International Immunology, Vol 10, 1185-1196, Copyright © 1998 by Oxford University Press
G Bikah, FM Lynd, AA Aruffo, JA Ledbetter and S Bondada
CD5 is a glycoprotein expressed at a high level on the surface of mature T
lymphocytes. Studies with CD5 mAb and CD5-deficient mice have shown that
the CD5 molecules have a significant role in T cell growth response.
However, the precise role of CD5 in immune cell interactions is still
unclear. The present study provides evidence that CD5 plays a direct role
in providing growth signals during the contact-dependent activation and
proliferation of splenic B cells. An anti-CD5 mAb inhibited Th1- and
Th2-type cell-induced B cell proliferation. CD5-Ig, a chimeric fusion
protein, induced proliferation of resting B cells. Flow cytometric analyses
using CD5-Ig and mAb to CD72 demonstrated that CD5 bound to a ligand
(CD5L), and this binding was not blocked by a variety of anti-CD72 mAb.
Also, CD5-Ig did not bind to CD72+- transfected cells. Immunoprecipitation
of surface labeled B cell molecules with CD5-Ig showed that CD5L was
composed of 77-80 and 38-40 kDa polypeptide chains, distinct from CD72.
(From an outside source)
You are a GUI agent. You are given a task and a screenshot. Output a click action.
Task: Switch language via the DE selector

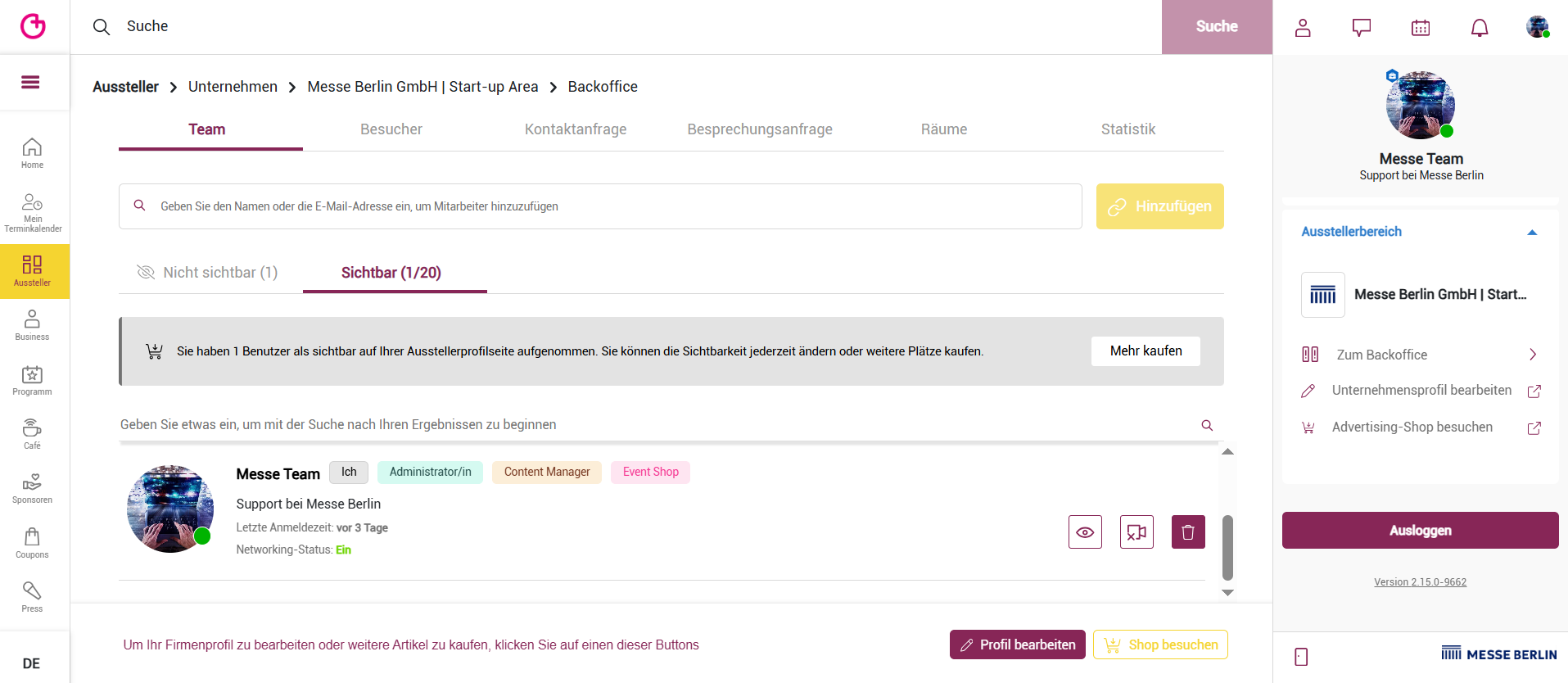pos(31,663)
CD5L was expressed on activated splenic B cells, but not T cells, whereas
its expression was constitutive on peritoneal B cells and on B lymphoma
cell lines.
ARTICLES
A role for CD5 in cognate interactions between T cells and B cells, and identification of a novel ligand for CD5
Department of Microbiology and Immunology and The Sanders Brown Center on Aging, University of Kentucky, Lexington 40536, USA.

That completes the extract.